Into the Wilderness Page 74


"Oh," said Elizabeth, flustered. She had heard of this local habit of starting a family before marriage, but it was a difficult one to come to grips with.

"Very well for Hitty," said Julian impatiently, trying to urge Elizabeth toward the door. "But it's time for my tea now and I'm afraid I'm not willing to wait any longer. Are you two coming along or not?"

"Go on ahead," Richard said, before Elizabeth could answer. "I will see your sister home."

Julian raised an eyebrow in question at Elizabeth, and she gave him reluctant nod. He shrugged his shoulders and took his leave from the men at the hearth. "I'll be back to hear more about that gold," he called to Axel with a flourish, and the door fell shut behind him.

* * *

"Is there anything I may bring you from Johnstown?" Richard asked when he had settled Elizabeth into his sleigh and tucked the lap robes around her.

"Is that what you wanted to talk to me about?" she asked, surprised.

"No, but it will do for a start. And do I need a reason to talk to you?" he asked, clucking to the chestnut geldings to set them on their way.

Elizabeth had quickly realized that the hardest part of her role in the current affair was not missing Nathaniel, but coping with Richard. His possessiveness was a trial she had not really anticipated. She felt his gaze on her now, a sidelong glance of paternalistic condescension which marked her his asset, his almost—wife. Sometimes it was more than she could bear.

"I suppose not," she said tightly.

"Miz Elizabeth!" called a young voice, and Elizabeth smiled and waved at Peter Dubonnet, the youngest of her schoolboys. She was surprised to see him salute her with an axe; he was a slight child, and she wouldn't have thought him strong enough to be effective at splitting kindling. But a half—filled wicker basket stood to one side and he turned back to it as the sleigh moved on. In the classroom Peter had the serious demeanor of a child with too much responsibility, and Elizabeth wondered where Claude Dubonnet kept himself while his son chopped wood.

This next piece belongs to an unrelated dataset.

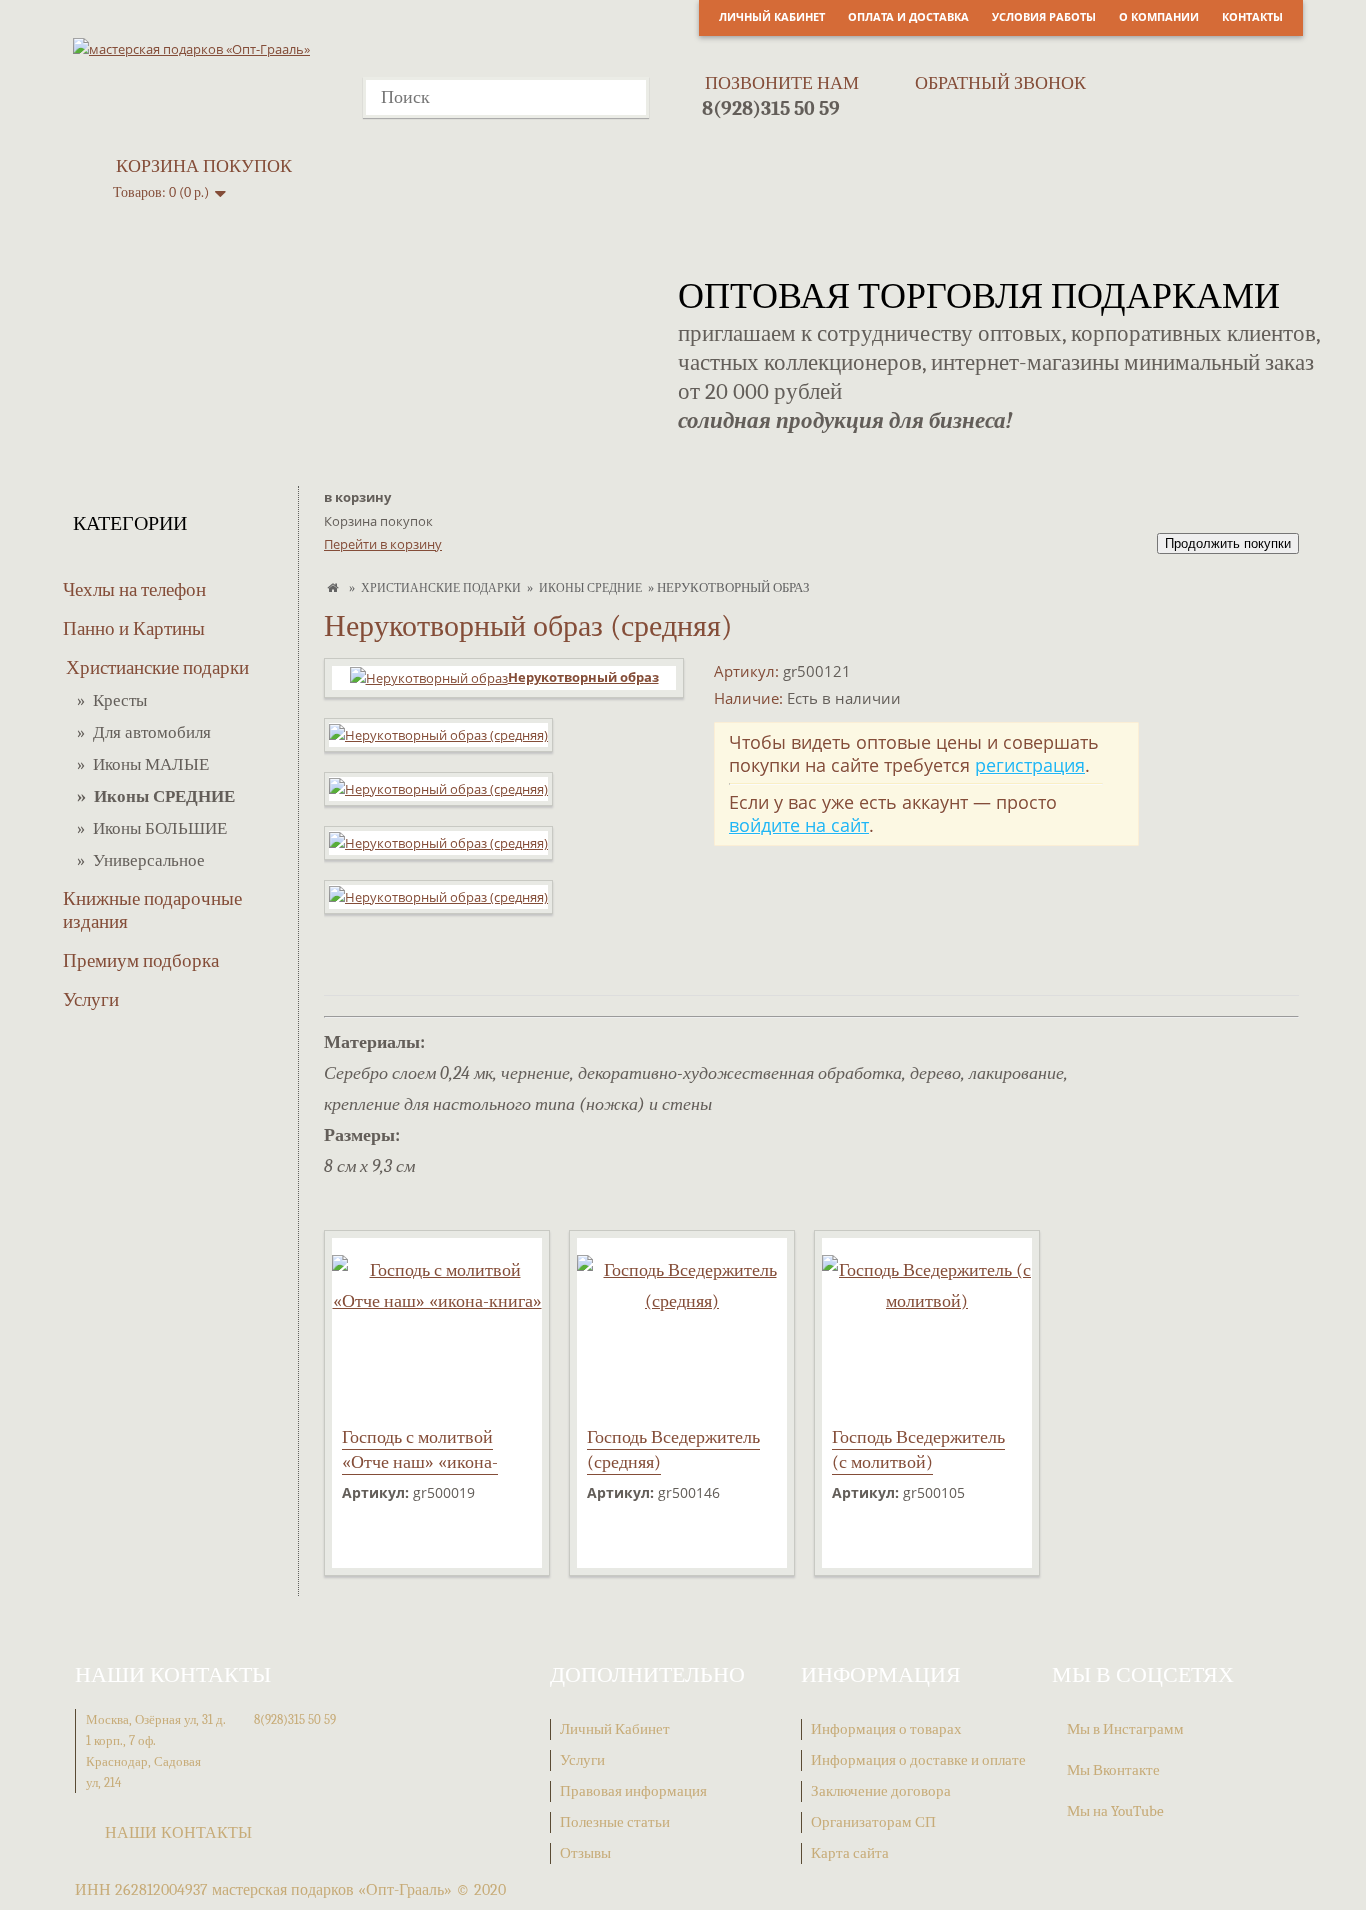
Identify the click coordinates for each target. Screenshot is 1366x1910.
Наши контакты (178, 1833)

"There might be mail waiting in Johnstown," Richard was saying, and Elizabeth turned back to the conversation at hand.

"I suppose there might be," she agreed.

"Perhaps word from your aunt Merriweather."

"Yes," said Elizabeth, now more distinctly uncomfortable. "Perhaps. Will you be disappointed if there is none?"

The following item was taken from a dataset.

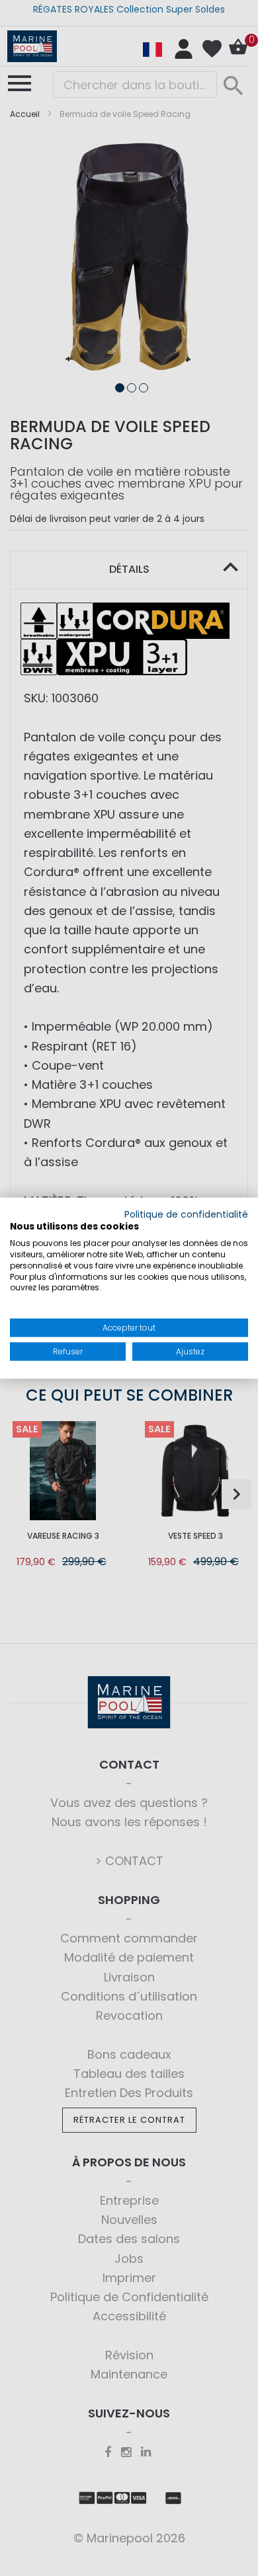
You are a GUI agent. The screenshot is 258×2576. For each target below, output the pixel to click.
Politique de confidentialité (186, 1214)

Immediately Elizabeth regretted this question. She dared not look at Richard, and so she looked instead at the way the softened snow puckered and fell in on itself over Henry Smythe's fallow cornfields.

"I am a patient man," Richard said finally.

"I see that you are," Elizabeth said. "If I may make an observation, you are also a stubborn one."

He shrugged a bit, as if to concede this point. Irritated, Elizabeth decided to have her way just this once with Richard, and risk the possibility of putting him off

"When are you going to tell me about your childhood?" she said to him. "You seem to always evade the subject."

"The way you are evading the subject of my proposal?"

"We have discussed your proposal at length, on a number of occasions," retorted Elizabeth. "You have yet to tell me anything about your childhood."

"You're mighty interested in stories today," Richard said, clearly put out.

"Do you mean Jack Lingo?" Elizabeth said.

He grunted.

"It was an interesting story, but it has nothing to do with the matter at hand."

"There's nothing to tell," Richard said stiffly.

"Between strangers, perhaps not," Elizabeth said, just as stiffly. She wondered herself why she was being so insistent about this, why it seemed so important to get Richard to talk about his time with the Mohawk.

"Are we to be strangers no longer, then?" Richard asked in a voice which struck Elizabeth as toneless and, at the same time, vaguely threatening.

The sleigh track entered a narrow place where the river negotiated between a steep hillside and a wall of rock, so that the path bordered directly on the water, rushing high now with icy runoff from the mountain. Just beyond the turning, Elizabeth knew, her father's house would come into view. But right here they were not visible from the house or from the village. With considerable discomfort Elizabeth watched as Richard brought the sleigh to a halt.

This is what my curiosity reaps, she thought to herself grimly. For weeks now she had managed to avoid this kind of encounter with Richard, but there was nowhere to go, no excuse to be made.

"Elizabeth."

She met his gaze with a raised eyebrow.

"Do you believe that your aunt will give her blessing to the match between us?"

Elizabeth called up an image of aunt Merriweather. She was a kind but sometimes rash woman of strong opinions, and one of those opinions was that a woman without considerable resources of her own was better off married. Love was not a staple of aunt Merriweather's philosophy, and she would not know what to make of Nathaniel. Richard, on the other hand, would be a more familiar kind of creature to her in spite of his unconventional childhood.

"I really don't know," said Elizabeth finally.

"Will you go against her wishes if she does not support your plans to marry?"

What a fortuitous formulation, Elizabeth thought. At least in answering this I can look him straight in the eye. "If I feel that it is in my best interest to marry, I will do so, even if my aunt does not agree."